LinkedIn Cuts Number of AI Prompts Shown to Paid Subscribers

According to a report from Fast Company, LinkedIn is silently removing the AI prompt suggestions from feed that were often spotted by Premium users. The prompts used to appear under every post and would suggest relevant queries that a user could ask the AI. It was somewhat similar to what Meta released on Facebook.

However, apparently, these suggestions are less in view today. According to one representative of LinkedIn, spokesperson Suzi Owens confirmed that the company is actually indeed scaling down the AI suggestions, but added, this is not due to users reacting poorly or perceiving it in a negative light.

They can still use our AI-powered tools on the jobs home page to get personalized insights, such as how to build a network, position oneself for a job, or learn about a company, said the publication’s spokesperson.

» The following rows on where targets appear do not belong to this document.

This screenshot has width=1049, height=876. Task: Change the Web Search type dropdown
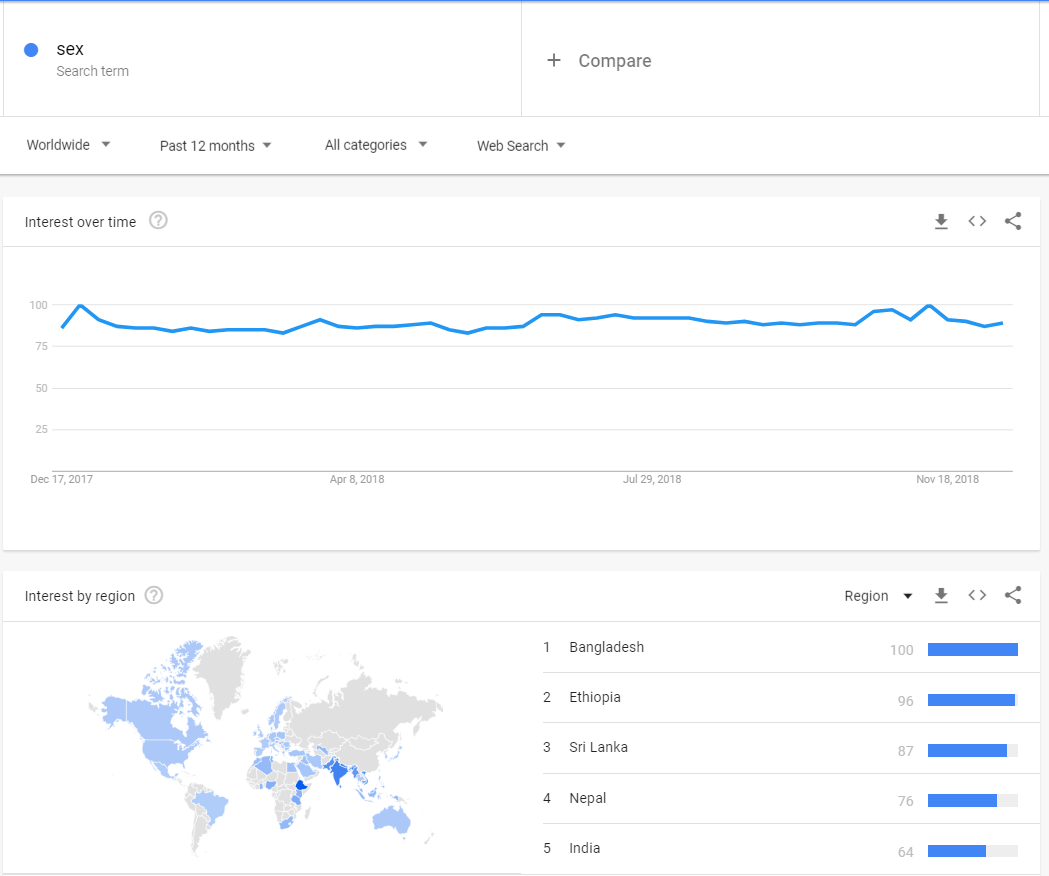point(521,146)
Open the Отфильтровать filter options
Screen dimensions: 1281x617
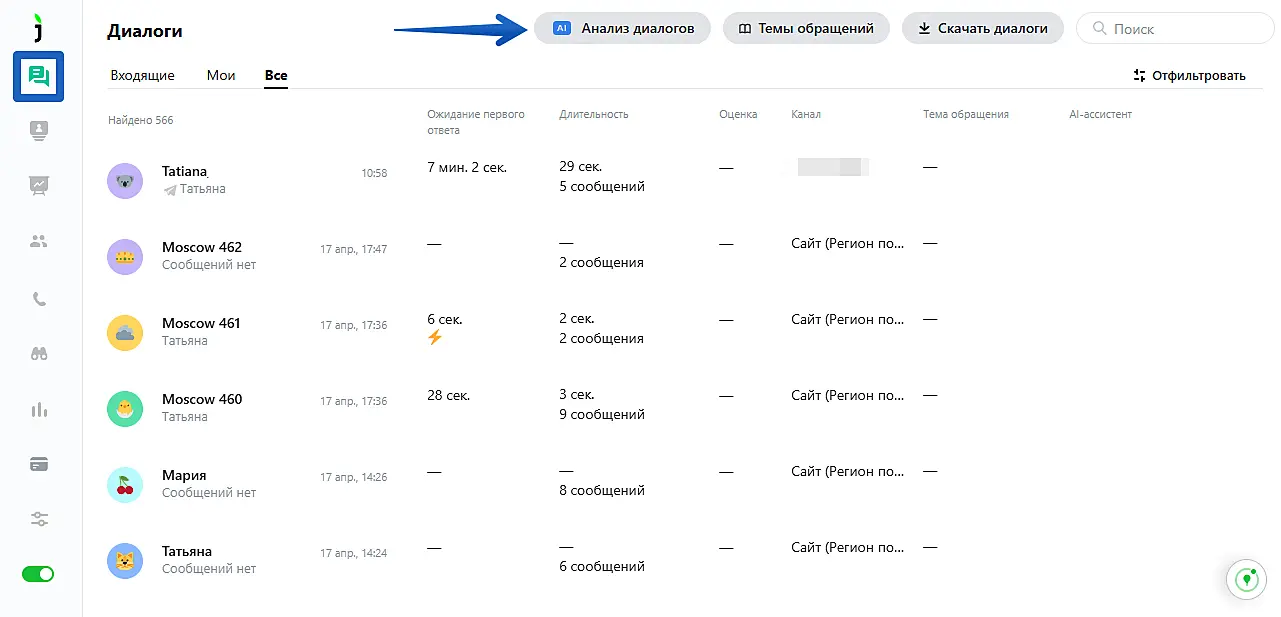click(1189, 76)
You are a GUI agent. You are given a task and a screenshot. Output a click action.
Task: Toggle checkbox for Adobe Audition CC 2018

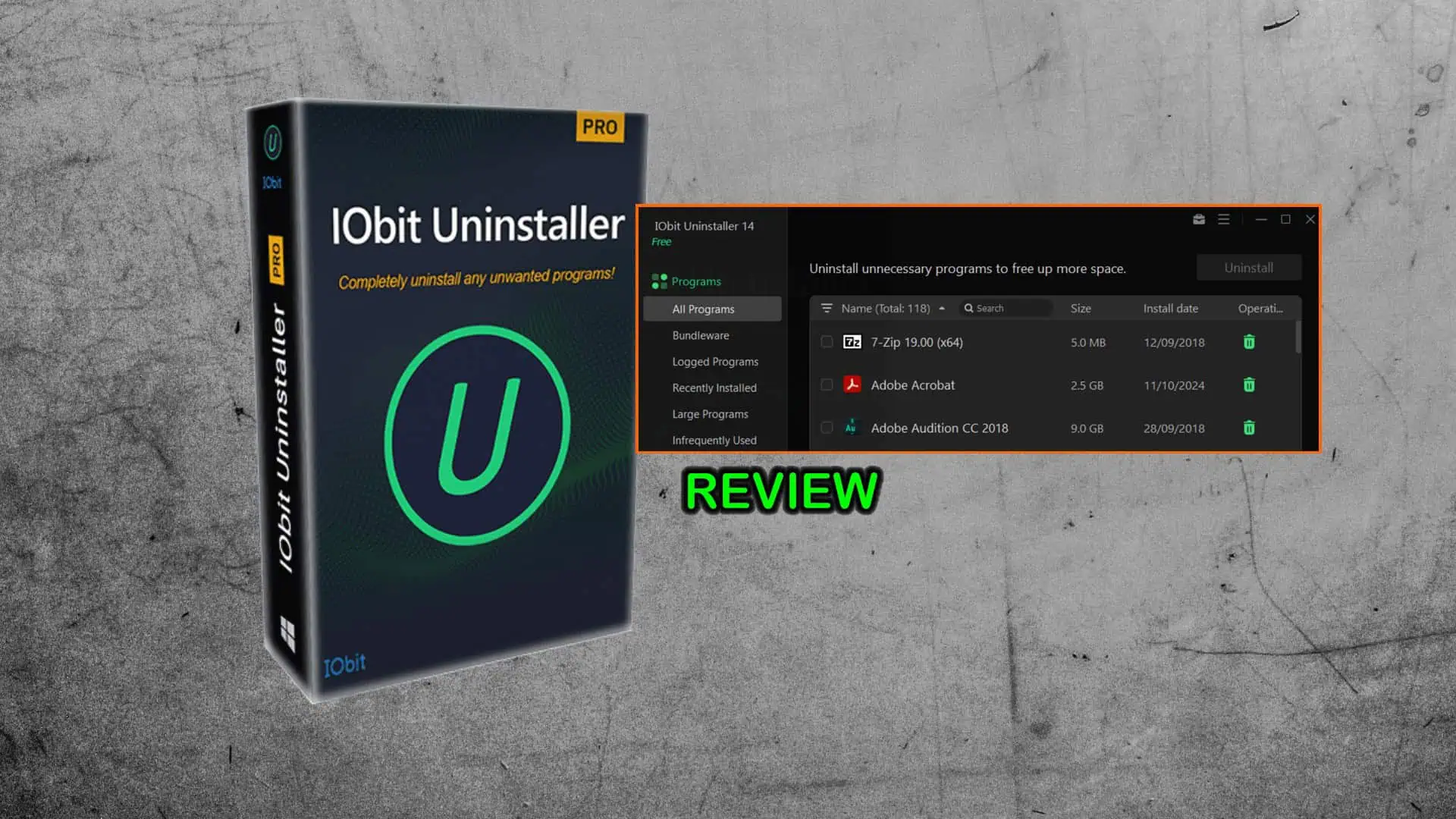[x=826, y=428]
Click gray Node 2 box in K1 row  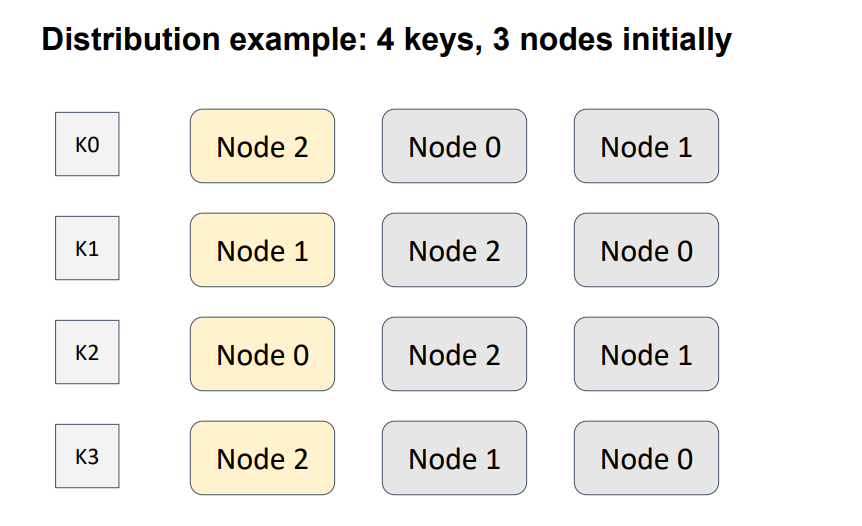(454, 250)
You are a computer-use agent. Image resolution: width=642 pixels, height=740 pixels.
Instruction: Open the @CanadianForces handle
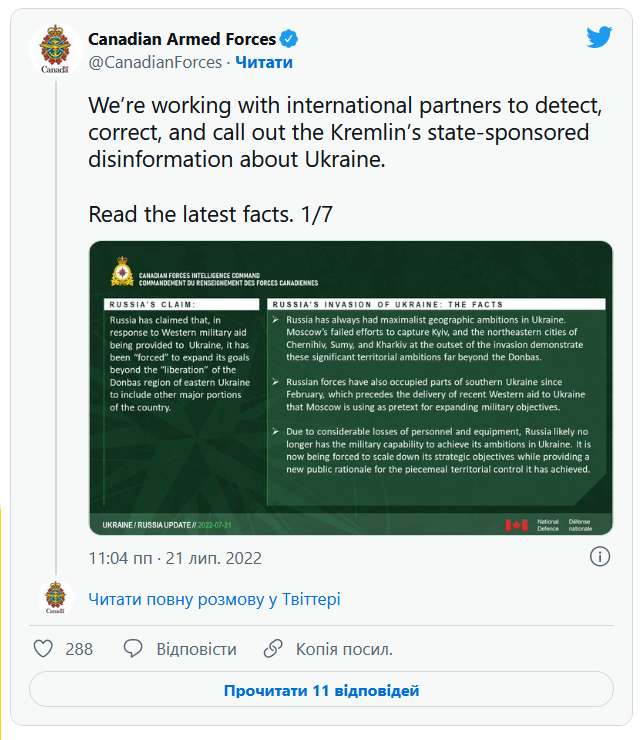tap(155, 62)
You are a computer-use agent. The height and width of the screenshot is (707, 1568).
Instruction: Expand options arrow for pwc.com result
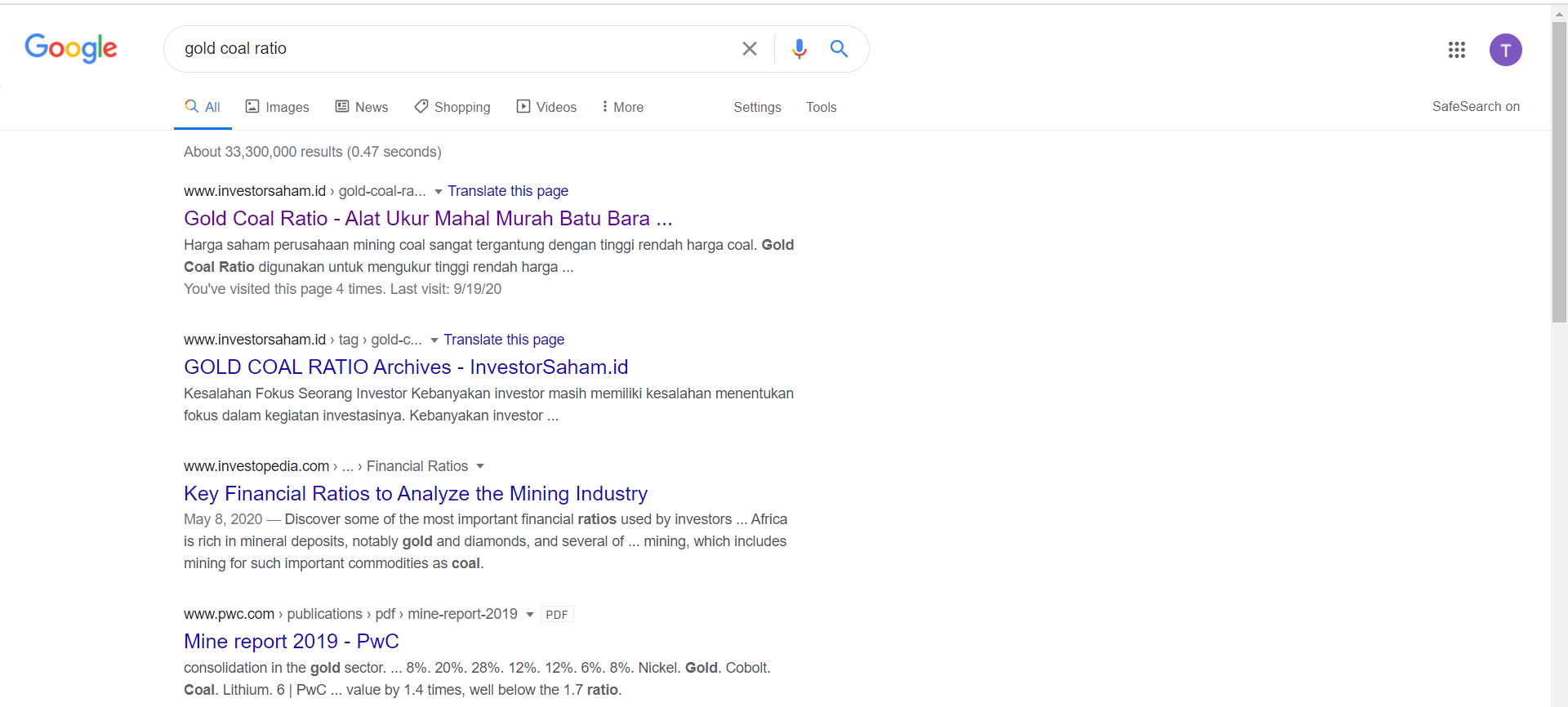pyautogui.click(x=530, y=615)
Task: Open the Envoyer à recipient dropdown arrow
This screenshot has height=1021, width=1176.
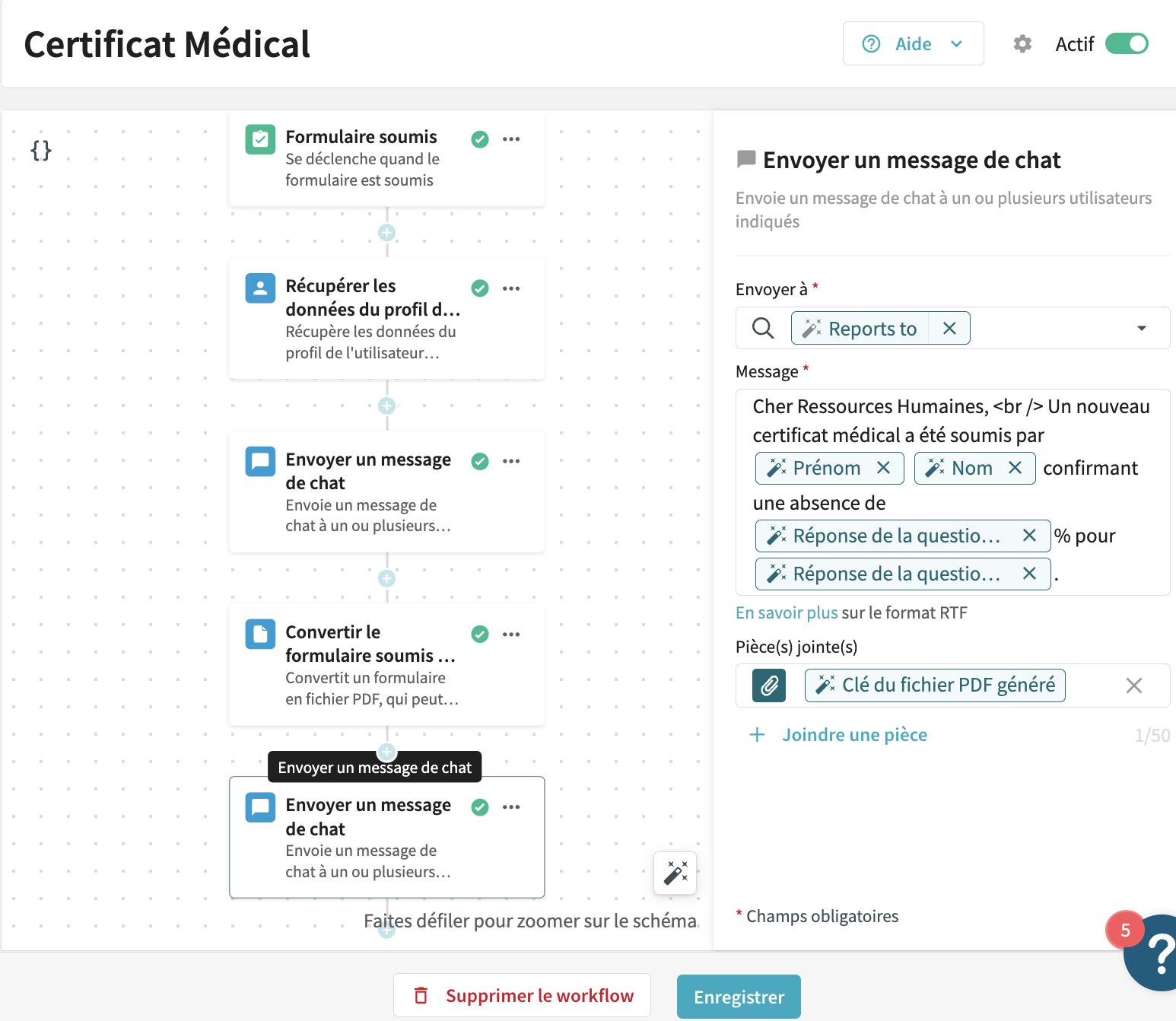Action: [1141, 329]
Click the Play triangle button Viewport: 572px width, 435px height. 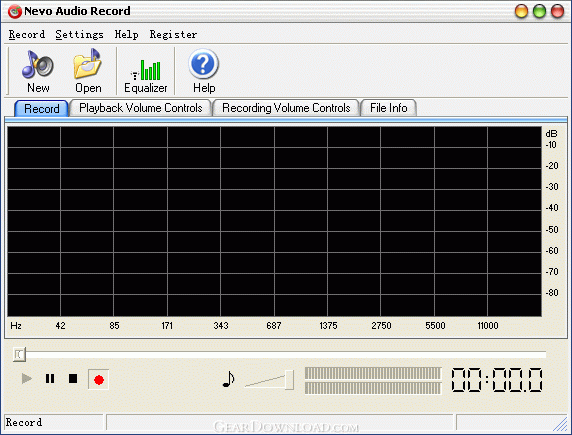coord(27,379)
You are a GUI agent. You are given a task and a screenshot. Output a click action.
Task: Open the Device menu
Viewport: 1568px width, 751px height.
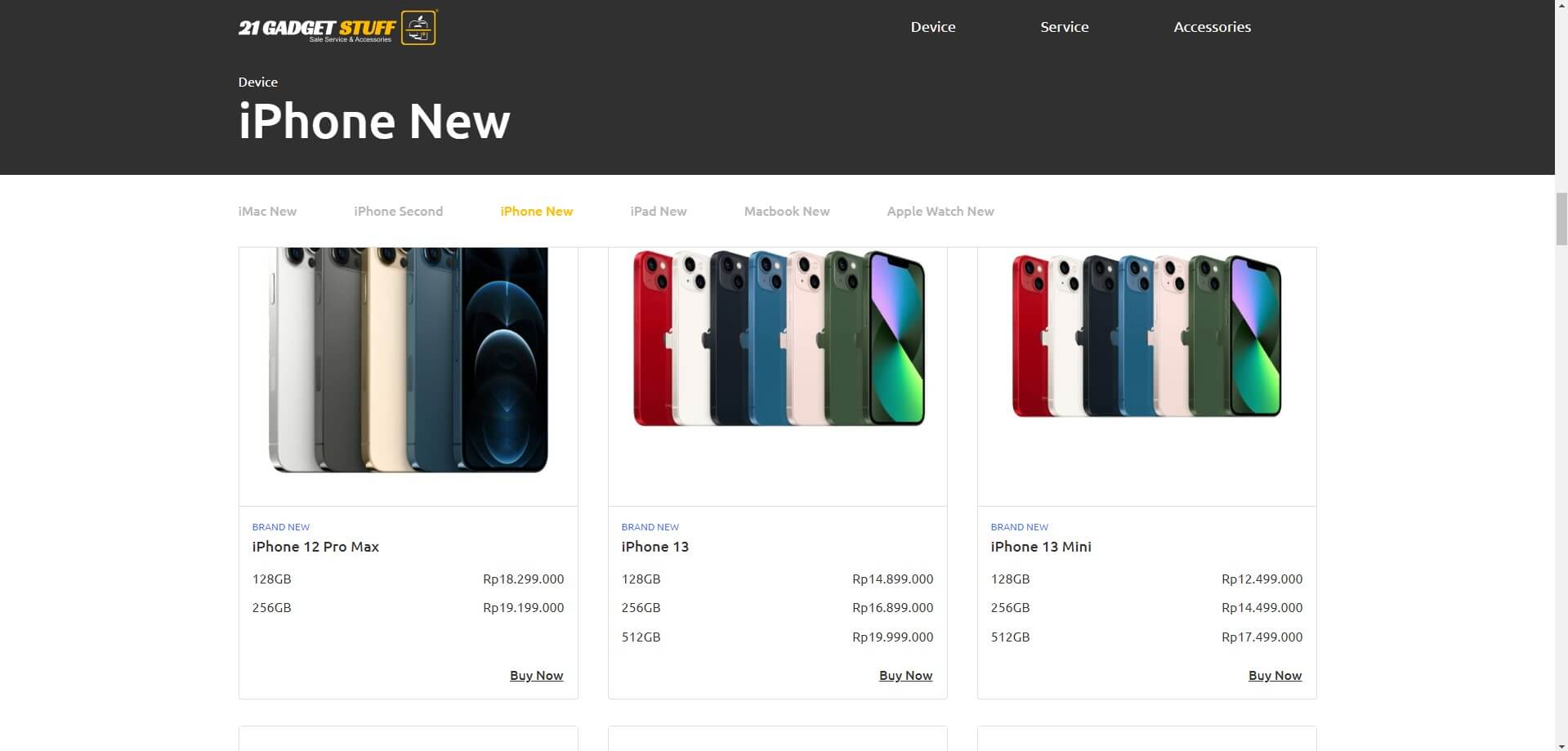(x=932, y=27)
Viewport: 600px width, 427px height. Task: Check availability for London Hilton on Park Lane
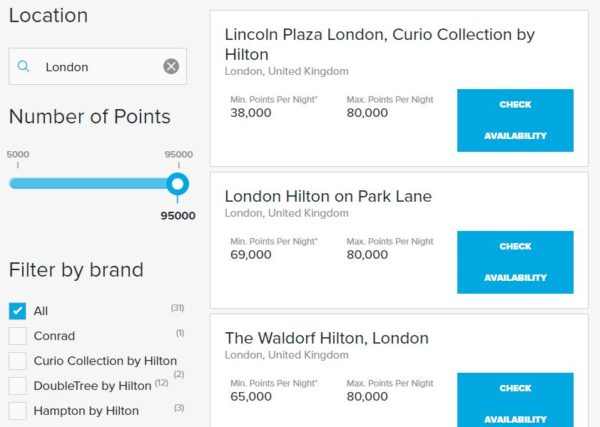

The primary criticism by the users is that some users complained their feed became full of such prompts and were also not useful. It was for the intention that it would motivate the users to try out the AI capabilities the company had rolled out in November 2023. Since there is no option available in LinkedIn to remove these prompts.

Most recently, the platform owned by Microsoft came under fire for training its AI models without making that explicit to its user base. Apparently, the collection of the data went unnoticed until several users discovered a setting options to turn off the collection of data to train AI models. Thereafter, the company updated its policy to put on record its decision to collect user data.